Me van a permitir que por un día me fije sólo en la primera lectura. Es un texto de una carta del apóstol Juan. Nos dicen los estudiosos de la Palabra de Dios que es el mismo que escribió el Evangelio de Juan. Siempre nos ha parecido que era un hombre que andaba por las alturas, subido un poco por las nubes de la mística, con un lenguaje complicado no siempre fácil de entender. No hay más que recordar el prólogo de su Evangelio que hemos leído más de una vez en los días pasados.

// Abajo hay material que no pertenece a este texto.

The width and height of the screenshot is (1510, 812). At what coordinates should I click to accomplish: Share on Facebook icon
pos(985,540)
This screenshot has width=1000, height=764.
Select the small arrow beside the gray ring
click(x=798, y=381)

Pero el texto de la primera lectura de hoy nos habla de que la mística cristiana siempre termina aterrizando en la realidad, en la vida de cada día. No se puede quedar en las alturas. No se queda en la contemplación ni en las horas de profunda oración. Al final el mensaje del Evangelio es, en síntesis, la buena nueva del amor que Dios nos tiene, manifestado en Cristo Jesús. Y eso se concreta en la relación diaria entre las personas. Y si no se concreta ahí es que se queda en mera palabrería inútil.

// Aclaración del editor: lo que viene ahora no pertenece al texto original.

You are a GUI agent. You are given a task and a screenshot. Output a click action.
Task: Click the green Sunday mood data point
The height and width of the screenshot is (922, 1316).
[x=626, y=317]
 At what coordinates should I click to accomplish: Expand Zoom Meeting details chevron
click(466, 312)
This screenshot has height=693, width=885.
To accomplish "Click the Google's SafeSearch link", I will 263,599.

Primero, el apóstol nos deja claro que el amor es lo opuesto a la muerte. Y al odio. Es que el amor tiene mucho que ver con la vida. Es que el amor es vida. Si amamos es signo de que hemos pasado de la muerte a la vida. Y el que no ama está muerto. Así de simple. El que no ama es como un “zombie”, uno de esos muertos vivientes de las películas, que andan por la calle siempre amenazando la vida de los demás. Lo que pasa es que para defendernos de ellos no usamos más arma que el amor. Es el único remedio que puede desactivar esa amenaza. No sólo eso. El amor regalado, entregado generosamente, gratuito, es capaz de transformar a esos muertos vivientes en personas libres, vivas, capaces a su vez de amar.
Pero el apóstol Juan añade algo más. Amar no es una palabra sino algo que se hace con obras. Como dice el refrán castellano: “obras son amores que no buenas razones.” Como dice el apóstol, si ves a tu hermano pasando necesidad y le cierras tus entrañas, ¿cómo puedes decir que amas de verdad?
Pues lo dicho. Si estamos vivos, amemos a los hermanos. Así venceremos el odio y la muerte. Pongámonos a la obra y concretemos ese amor en la vida diaria, en la relación con los que nos rodean. Ahí está la más alta cota de la mística cristiana.